To demonstrate, Fire Information Officer Russel Rivera proudly conducts a reporter into the National Interagency Coordination Center. It's a large open office space crammed with computers, maps, charts, clocks, planning boards and check-lists, where Fire Center staffers compile the daily situation report for use by all the agencies, as well as by local and regional firefighting departments.

"Essentially this is a large dispatch center broken down into four sections," explains Rivera. "We've got a section for Overhead and Crews, for calling out more people; a section for Aviation, for calling out airplanes and tankers; a section for Intelligence and Predictive Services, which is the section that does all the weather across the country and how it might effect the fire season and the next couple days of fire."

But how does the Fire Center come up with strategies for fighting specific wildfires, when simply extinguishing a fire with water is not always possible, or even desirable?

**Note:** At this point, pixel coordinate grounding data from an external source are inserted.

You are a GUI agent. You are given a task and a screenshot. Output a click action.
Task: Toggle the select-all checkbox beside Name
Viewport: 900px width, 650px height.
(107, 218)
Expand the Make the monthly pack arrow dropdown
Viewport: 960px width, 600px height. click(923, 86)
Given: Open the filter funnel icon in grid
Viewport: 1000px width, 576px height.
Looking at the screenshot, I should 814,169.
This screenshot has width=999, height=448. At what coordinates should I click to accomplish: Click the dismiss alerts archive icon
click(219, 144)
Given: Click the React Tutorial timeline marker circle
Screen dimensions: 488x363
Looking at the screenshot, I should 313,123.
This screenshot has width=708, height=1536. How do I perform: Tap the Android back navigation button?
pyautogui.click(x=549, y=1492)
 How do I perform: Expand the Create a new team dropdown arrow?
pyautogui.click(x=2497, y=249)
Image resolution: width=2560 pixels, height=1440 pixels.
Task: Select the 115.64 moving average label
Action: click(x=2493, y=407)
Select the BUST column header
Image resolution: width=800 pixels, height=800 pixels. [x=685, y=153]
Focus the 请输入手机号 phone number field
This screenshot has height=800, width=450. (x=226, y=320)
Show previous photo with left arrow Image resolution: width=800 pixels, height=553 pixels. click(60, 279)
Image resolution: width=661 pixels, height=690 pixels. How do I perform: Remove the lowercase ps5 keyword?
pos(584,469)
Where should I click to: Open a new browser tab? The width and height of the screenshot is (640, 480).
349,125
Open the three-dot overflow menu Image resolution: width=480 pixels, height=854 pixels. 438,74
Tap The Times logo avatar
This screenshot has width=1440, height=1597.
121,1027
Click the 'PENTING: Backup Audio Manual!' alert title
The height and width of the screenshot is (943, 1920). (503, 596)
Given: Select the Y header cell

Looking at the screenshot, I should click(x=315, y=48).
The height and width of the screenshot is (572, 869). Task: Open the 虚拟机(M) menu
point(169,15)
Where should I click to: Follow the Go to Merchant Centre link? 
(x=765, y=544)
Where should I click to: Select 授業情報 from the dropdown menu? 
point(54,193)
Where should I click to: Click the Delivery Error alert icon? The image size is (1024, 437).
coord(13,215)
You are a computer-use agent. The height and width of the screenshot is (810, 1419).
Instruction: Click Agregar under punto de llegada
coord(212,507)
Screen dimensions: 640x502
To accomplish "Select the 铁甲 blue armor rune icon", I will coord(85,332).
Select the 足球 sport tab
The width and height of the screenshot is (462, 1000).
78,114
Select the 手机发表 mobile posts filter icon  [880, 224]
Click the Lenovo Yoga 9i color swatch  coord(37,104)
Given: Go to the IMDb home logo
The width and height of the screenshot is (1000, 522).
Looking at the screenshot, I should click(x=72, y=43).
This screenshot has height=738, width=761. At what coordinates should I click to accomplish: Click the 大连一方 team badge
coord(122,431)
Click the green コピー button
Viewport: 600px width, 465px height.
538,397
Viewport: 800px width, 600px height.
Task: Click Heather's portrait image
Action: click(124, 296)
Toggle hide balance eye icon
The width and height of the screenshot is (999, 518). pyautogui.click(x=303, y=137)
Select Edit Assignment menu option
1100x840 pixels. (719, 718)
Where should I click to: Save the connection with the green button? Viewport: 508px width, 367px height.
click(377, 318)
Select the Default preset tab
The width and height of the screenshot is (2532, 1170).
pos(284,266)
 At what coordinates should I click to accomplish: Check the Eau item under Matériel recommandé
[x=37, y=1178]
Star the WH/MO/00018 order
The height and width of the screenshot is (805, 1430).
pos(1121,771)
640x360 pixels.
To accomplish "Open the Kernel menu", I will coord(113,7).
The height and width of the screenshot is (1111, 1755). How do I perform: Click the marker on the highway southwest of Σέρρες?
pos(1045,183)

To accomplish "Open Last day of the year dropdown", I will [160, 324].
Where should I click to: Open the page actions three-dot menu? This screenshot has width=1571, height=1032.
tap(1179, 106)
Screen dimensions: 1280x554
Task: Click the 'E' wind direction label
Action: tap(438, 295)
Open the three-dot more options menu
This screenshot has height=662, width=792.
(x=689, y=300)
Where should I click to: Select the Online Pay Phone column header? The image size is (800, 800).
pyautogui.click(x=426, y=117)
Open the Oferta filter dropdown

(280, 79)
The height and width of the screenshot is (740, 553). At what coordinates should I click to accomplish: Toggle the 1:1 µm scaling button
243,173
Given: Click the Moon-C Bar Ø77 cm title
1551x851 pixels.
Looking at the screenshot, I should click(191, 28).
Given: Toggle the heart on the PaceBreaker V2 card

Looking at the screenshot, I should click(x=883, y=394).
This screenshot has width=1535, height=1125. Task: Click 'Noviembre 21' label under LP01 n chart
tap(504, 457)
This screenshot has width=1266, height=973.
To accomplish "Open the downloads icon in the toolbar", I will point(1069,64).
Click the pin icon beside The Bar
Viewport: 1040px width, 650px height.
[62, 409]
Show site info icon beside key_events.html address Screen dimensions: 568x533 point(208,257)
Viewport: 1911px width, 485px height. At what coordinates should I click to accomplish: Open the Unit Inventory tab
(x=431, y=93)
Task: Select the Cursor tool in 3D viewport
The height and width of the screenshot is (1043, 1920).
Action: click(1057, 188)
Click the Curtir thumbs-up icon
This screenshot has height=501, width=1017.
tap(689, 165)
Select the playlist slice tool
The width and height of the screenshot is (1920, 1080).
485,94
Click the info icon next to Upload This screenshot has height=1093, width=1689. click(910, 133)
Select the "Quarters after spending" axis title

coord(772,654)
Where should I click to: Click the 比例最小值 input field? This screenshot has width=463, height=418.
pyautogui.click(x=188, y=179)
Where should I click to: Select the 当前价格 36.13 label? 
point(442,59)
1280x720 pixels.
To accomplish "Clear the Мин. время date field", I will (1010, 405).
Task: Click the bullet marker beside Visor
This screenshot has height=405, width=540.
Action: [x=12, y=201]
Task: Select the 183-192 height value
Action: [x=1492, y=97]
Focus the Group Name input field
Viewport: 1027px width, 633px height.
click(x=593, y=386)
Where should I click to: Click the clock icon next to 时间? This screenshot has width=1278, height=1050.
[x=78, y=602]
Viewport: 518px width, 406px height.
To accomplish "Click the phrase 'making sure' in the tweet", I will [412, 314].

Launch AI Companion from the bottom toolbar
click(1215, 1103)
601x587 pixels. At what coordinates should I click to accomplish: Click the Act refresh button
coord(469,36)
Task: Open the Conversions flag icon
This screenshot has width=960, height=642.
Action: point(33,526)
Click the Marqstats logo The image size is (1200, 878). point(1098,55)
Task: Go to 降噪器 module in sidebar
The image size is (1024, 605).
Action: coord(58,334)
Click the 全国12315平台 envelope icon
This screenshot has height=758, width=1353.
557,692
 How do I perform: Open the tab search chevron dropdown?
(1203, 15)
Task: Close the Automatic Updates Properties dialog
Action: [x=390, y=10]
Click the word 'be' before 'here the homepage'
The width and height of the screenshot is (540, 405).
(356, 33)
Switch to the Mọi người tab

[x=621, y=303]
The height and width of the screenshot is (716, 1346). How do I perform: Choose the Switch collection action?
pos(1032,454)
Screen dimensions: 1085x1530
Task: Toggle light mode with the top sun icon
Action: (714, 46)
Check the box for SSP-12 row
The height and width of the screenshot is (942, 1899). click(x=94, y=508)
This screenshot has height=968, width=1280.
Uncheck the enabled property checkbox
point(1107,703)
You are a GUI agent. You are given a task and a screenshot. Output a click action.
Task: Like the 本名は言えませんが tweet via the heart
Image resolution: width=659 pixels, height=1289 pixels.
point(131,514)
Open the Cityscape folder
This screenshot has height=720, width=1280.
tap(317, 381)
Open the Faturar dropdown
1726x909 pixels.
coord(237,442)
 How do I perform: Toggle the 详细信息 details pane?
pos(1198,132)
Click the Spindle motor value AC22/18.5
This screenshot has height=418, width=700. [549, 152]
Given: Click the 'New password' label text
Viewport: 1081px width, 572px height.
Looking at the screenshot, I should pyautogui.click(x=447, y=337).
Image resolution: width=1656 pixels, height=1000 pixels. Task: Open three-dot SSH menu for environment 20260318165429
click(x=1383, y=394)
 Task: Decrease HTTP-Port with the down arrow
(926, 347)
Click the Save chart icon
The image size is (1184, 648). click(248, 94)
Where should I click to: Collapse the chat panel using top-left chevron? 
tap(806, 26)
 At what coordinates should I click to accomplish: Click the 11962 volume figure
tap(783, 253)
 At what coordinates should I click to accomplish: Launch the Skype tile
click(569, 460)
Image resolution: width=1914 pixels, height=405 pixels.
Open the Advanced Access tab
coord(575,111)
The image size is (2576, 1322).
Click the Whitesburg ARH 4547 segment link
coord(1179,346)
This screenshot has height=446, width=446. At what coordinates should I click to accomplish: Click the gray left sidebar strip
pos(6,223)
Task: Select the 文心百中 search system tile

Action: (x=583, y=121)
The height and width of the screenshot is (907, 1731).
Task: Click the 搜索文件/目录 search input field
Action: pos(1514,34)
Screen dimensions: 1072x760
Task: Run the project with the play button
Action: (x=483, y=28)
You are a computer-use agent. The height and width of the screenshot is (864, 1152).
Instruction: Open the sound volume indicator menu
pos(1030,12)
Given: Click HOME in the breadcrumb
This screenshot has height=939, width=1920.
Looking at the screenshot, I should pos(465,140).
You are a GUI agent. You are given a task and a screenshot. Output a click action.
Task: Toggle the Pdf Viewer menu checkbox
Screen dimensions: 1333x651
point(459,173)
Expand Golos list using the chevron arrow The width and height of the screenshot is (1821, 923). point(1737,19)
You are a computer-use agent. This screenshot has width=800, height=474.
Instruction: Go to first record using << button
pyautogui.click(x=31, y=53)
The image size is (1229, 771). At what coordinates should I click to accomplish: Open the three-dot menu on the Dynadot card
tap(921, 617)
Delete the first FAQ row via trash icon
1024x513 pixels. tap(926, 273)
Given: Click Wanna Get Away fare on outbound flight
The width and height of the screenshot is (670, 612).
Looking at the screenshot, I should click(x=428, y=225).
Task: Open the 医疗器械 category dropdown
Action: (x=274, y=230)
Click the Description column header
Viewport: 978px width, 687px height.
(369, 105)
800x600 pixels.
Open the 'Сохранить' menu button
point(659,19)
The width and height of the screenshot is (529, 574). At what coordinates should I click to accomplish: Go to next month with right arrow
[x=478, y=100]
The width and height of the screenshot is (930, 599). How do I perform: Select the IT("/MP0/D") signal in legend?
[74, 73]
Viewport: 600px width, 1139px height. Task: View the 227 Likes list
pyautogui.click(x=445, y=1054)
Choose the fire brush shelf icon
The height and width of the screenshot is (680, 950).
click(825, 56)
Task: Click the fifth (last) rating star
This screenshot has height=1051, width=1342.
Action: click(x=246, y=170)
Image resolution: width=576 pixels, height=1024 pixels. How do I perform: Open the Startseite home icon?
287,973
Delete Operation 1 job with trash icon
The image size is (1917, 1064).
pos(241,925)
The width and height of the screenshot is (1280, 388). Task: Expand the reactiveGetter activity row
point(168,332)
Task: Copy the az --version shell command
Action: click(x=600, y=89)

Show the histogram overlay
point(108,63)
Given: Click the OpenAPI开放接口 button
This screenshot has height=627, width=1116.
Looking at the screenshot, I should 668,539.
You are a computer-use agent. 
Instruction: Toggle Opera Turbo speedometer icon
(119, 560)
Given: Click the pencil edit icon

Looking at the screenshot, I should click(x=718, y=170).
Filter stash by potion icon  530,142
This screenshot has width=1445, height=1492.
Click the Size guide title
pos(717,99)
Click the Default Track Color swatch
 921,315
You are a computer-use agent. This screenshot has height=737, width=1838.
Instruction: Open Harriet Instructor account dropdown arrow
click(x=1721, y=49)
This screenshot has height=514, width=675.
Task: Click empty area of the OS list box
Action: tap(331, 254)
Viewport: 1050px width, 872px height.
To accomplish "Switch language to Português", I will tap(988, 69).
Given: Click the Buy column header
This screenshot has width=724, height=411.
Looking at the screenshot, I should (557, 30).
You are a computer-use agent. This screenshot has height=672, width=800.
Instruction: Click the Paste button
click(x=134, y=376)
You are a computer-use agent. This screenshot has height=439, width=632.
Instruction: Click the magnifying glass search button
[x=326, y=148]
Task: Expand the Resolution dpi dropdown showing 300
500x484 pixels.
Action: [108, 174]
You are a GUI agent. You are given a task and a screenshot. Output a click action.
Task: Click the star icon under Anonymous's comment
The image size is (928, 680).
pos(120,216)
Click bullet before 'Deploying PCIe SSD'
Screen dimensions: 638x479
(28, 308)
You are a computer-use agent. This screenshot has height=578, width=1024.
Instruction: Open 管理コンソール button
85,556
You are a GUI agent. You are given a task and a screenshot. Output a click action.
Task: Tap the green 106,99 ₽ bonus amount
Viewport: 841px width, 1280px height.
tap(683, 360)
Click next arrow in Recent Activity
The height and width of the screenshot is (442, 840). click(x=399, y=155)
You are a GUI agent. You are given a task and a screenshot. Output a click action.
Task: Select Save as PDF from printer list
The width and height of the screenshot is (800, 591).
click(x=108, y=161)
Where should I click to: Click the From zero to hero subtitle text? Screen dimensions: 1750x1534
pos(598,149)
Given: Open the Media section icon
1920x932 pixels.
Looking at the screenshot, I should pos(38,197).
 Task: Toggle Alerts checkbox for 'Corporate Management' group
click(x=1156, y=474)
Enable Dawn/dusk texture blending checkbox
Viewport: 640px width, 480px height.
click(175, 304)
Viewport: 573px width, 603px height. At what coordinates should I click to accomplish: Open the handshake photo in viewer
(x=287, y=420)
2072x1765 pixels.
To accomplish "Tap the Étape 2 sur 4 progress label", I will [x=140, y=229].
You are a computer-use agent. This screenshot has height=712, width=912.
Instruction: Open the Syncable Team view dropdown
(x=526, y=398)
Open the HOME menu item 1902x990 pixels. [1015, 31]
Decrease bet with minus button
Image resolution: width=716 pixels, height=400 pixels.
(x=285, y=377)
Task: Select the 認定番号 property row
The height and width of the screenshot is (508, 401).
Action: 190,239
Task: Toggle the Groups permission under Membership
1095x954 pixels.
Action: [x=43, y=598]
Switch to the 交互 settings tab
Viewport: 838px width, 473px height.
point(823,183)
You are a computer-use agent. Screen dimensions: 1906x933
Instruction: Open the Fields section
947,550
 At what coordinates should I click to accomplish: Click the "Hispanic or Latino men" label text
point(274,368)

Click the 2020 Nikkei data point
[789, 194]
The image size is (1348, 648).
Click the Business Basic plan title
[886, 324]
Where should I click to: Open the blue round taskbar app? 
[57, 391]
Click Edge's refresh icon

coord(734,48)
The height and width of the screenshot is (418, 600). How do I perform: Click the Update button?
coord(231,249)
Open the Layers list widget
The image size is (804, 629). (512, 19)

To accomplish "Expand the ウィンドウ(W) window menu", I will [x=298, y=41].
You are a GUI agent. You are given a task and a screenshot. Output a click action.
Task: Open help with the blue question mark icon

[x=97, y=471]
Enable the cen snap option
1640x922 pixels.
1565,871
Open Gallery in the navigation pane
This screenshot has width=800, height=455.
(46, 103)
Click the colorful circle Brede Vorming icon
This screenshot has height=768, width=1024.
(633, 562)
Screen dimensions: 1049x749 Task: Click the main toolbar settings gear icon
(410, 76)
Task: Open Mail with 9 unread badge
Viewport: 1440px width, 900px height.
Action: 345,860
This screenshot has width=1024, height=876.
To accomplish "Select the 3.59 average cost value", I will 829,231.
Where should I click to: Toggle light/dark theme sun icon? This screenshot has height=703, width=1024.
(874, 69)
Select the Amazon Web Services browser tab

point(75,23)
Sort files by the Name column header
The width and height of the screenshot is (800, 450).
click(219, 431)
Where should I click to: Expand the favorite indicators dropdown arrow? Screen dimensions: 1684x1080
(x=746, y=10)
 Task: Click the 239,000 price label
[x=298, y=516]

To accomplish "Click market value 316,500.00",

Dan Buckley, a veteran fire specialist with the National Park Service, often advocates containing the spread of a wildfire by eliminating the fuel in its path using so-called "controlled burns," or allowing a fire to spread to a place it cannot cross, such as a river, or a plowed field. "So we'll put a box around that fire," says Buckley. "If the weather cools off and the fire behavior slows down, we may chose to go after that fire directly." That means that firefighters will go right into that fire, right to the fire's edge "and build a 'control line' with hand tools, rakes, axes and chainsaws," he says. "Or we could build a machine line using a bulldozer or tractor plow to remove fuel so the fire will stop burning."

If the fire is extreme then firefighters might look at conditions far from the fire's edge. "We may be looking for a mountain range with bare rock," says Buckley, or "we may look at a change in fuel type where the fuels are not quite as combustible or available to burn because of their moisture content."

Fighting wildfires also "depends heavily on air support," says Jim Turner of the U.S. Forest Service. As liaison officer of the Modular Airborne Fire Fighting System, he coordinates joint missions between the Fire Center and the military Guard units that fly huge Hercules tanker planes, which drop flame retardant ahead of fires to halt the spread of fires in places too remote or dangerous for ground crews to reach.

"Basically the federal agencies are providing a mission, and the military is providing a platform by which to accomplish the mission," says Turner. "It's a very symbiotic relationship that works very well."

That relationship is tested every summer season as lightning strikes, careless campers and, sometimes, arsonists routinely set America's wild lands ablaze.